Extract —
===============
DfE SAP requirements for 2020-2021
- All SAPs must publish a Local Skills Reports (LSR) by spring 2021. The LSR will build on the existing skills analysis evidence base to help grow influence and engagement with local partners. The LSR will be updated in November 21 to align with curriculum planning with an annual review thereafter and full refresh every two years. The LSR will set out each areas’ unique skills landscape, progress on skills-related activities, successes, challenges faced and future local skills plans. It will provide a clear and consistent view of local skills needs across areas and will be a key source of local skills information to enable cross-area comparison and feed local intelligence to the national Skills and Productivity Board (SPB) and central government.
- LSRs will help to grow the influence of SAPs locally by:
- Acting as an engagement tool – a vehicle through which SAPs can directly engage, influence and rally employers and providers to support the local skills agenda.
- Being a ‘go-to’ document for everything local-skills related – bringing together existing and new skills information into one consistent document common to all SAPs.
===============
Information shown —
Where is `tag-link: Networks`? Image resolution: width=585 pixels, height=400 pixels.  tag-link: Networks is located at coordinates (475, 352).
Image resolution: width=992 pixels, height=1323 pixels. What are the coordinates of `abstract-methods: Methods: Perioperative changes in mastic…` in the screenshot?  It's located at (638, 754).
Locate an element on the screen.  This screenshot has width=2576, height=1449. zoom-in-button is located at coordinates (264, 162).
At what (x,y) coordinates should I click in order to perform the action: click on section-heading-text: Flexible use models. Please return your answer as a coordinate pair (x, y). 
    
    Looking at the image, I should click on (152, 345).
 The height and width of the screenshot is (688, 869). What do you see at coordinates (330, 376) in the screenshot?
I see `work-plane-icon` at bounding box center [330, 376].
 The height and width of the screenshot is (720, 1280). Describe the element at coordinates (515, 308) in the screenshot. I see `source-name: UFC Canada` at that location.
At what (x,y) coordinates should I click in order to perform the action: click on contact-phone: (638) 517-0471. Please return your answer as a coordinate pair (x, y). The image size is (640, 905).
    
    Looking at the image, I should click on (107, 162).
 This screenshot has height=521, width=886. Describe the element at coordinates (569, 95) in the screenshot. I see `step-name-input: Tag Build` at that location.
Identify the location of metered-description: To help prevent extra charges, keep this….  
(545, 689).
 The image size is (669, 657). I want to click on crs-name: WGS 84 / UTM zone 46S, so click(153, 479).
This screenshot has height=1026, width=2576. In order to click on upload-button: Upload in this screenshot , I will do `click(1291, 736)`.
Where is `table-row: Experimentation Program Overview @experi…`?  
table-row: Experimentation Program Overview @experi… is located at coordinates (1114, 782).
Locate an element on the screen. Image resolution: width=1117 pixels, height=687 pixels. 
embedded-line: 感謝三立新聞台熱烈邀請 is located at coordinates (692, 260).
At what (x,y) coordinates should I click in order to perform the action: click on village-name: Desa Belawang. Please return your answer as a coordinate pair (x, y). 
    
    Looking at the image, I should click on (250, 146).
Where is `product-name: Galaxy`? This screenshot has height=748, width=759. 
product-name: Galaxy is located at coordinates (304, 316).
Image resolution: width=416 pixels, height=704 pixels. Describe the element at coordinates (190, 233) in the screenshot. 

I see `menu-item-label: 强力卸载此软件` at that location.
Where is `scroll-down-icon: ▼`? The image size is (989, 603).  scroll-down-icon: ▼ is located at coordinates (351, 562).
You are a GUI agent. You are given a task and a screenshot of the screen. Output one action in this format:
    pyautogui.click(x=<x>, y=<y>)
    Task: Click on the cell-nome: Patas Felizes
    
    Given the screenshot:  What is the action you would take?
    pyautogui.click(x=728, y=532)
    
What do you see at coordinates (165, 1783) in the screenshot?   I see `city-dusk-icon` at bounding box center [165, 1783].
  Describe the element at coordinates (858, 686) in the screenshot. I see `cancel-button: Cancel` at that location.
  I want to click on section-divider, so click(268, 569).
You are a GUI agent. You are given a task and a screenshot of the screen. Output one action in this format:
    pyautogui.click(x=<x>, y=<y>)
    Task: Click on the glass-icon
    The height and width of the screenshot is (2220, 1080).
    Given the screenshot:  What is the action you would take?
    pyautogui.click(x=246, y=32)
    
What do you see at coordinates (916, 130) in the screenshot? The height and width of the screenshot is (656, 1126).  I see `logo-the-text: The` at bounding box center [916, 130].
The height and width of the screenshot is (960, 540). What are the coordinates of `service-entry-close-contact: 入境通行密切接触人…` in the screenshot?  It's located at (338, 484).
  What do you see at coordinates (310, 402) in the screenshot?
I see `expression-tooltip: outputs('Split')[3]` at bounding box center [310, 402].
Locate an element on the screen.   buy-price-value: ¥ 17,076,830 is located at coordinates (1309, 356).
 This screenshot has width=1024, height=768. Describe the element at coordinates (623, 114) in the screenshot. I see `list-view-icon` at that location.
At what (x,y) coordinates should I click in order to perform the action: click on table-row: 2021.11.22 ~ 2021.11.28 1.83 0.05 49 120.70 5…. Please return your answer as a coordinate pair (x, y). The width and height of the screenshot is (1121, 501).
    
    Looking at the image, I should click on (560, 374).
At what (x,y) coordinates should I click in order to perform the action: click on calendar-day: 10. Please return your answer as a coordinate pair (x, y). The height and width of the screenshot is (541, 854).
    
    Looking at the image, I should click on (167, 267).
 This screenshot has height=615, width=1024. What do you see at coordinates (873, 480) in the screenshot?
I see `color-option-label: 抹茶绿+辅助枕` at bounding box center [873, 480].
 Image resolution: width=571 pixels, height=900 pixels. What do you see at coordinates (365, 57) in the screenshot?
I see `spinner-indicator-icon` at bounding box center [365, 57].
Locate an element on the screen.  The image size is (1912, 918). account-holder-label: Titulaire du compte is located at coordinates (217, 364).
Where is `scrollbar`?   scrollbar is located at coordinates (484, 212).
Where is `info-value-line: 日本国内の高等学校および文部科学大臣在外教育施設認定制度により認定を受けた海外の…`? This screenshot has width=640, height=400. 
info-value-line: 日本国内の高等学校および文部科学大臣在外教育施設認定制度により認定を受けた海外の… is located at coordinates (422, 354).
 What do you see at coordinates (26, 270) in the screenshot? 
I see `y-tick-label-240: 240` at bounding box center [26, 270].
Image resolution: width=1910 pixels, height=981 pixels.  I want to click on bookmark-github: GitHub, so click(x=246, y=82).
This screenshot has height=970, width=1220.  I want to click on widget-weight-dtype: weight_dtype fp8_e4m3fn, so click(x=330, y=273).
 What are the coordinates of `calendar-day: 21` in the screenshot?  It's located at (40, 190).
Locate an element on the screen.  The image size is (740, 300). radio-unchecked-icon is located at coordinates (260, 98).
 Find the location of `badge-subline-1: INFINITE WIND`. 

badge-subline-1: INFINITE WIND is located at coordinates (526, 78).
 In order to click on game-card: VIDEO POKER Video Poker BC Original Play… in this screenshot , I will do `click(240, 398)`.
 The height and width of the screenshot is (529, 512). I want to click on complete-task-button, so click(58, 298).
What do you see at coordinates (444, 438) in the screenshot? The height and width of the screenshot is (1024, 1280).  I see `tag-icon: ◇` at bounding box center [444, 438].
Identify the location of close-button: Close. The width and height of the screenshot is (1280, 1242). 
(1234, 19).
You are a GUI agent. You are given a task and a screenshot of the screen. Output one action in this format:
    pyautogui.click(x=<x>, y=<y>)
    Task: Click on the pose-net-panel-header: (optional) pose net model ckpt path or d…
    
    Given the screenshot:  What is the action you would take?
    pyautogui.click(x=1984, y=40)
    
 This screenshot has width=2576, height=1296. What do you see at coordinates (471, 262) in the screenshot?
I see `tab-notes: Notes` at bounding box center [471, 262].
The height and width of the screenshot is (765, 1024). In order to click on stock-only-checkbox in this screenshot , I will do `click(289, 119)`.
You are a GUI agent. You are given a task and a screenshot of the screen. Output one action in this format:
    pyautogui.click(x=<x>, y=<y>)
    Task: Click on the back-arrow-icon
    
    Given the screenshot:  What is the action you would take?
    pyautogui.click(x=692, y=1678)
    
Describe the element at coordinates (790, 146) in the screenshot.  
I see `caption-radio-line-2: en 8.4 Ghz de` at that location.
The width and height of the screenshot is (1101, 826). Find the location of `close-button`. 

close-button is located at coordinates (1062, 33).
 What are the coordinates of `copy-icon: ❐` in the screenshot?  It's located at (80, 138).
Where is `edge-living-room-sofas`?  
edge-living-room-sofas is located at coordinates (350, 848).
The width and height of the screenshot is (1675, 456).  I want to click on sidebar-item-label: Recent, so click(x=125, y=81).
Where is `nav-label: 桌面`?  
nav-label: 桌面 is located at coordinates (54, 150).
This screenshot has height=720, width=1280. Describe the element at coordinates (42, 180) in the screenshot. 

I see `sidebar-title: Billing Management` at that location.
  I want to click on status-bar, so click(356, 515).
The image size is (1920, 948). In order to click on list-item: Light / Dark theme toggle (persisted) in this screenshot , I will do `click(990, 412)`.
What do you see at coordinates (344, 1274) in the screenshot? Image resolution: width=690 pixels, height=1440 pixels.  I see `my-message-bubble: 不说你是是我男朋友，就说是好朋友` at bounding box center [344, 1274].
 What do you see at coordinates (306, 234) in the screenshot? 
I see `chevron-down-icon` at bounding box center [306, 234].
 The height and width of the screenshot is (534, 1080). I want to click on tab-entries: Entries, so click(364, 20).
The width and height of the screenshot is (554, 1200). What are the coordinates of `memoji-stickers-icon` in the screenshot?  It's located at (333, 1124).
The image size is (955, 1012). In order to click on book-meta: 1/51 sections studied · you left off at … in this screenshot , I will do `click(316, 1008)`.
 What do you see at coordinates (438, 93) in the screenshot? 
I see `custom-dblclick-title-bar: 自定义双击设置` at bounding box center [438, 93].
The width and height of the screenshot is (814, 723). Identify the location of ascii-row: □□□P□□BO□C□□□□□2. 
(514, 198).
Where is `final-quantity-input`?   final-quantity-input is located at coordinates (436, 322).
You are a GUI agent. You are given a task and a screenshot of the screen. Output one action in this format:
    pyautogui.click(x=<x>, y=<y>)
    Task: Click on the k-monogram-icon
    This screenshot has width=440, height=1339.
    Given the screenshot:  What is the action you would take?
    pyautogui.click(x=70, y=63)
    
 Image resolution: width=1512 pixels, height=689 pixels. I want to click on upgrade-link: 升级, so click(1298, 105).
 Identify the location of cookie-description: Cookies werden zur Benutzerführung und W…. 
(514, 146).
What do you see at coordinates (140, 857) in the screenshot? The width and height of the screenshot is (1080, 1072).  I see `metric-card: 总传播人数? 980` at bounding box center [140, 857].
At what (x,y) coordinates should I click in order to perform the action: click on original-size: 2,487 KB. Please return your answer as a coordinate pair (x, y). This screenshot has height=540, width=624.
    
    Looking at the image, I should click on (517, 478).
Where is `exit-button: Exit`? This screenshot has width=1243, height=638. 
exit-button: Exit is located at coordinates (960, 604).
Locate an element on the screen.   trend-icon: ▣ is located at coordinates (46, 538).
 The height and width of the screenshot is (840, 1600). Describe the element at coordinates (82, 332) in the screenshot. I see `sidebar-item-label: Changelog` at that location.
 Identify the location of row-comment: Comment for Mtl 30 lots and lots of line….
===============
Activity list —
**1.** Transcribe the passage of the extract on SAP requirements between "- Being a ‘go-to’" and "to all SAPs.", inclusive.
**2.** Condense the paragraph of the extract on SAP requirements that begins "All SAPs must publish" into a bulleted list of its main facts.

Results of the tasks —
**1.**
- Being a ‘go-to’ document for everything local-skills related – bringing together existing and new skills information into one consistent document common to all SAPs.

**2.**
- All SAPs must publish a Local Skills Report (LSR) by spring 2021.
- The LSR builds on the existing skills analysis evidence base to grow influence and engagement with local partners.
- It will be updated in November 21 to align with curriculum planning, then reviewed annually and fully refreshed every two years.
- It sets out each area's skills landscape, progress on skills-related activities, successes, challenges and future local skills plans.
- It gives a clear, consistent view of local skills needs, enabling cross-area comparison and feeding local intelligence to the national Skills and Productivity Board (SPB) and central government.